If a line in the data holds the string "Expand", list it.

Stored data entries:
_ _ _ _ _ _ _

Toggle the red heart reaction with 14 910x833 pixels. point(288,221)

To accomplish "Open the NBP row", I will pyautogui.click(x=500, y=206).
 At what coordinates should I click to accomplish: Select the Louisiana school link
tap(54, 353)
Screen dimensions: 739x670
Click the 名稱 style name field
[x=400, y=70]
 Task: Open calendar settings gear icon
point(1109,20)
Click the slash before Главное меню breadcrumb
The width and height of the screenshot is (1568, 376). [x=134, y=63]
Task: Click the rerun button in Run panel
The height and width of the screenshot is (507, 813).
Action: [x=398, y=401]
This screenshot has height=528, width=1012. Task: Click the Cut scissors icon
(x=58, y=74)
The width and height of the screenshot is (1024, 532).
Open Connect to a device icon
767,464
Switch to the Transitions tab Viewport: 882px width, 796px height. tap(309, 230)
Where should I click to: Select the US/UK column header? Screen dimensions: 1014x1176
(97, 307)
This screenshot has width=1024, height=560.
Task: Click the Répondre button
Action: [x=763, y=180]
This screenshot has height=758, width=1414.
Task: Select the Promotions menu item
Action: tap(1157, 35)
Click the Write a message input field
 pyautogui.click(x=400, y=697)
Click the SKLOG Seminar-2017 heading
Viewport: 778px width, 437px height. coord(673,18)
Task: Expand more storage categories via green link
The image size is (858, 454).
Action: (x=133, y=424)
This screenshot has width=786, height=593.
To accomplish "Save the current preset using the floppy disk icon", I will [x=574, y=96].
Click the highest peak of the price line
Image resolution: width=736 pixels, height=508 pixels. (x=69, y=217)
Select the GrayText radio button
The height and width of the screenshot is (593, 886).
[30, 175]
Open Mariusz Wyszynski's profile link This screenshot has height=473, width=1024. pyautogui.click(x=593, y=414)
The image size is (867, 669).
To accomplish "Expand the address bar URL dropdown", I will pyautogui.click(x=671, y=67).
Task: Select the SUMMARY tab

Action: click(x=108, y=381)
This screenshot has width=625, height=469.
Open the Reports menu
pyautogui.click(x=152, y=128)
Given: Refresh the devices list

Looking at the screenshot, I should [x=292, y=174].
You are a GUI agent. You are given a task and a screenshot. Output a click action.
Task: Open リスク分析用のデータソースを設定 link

_ _ _ _ _ _ _

SOLUTION TO THE EXERCISE:
Task: Expand more storage categories via green link
To accomplish "Expand the address bar URL dropdown", I will pyautogui.click(x=671, y=67).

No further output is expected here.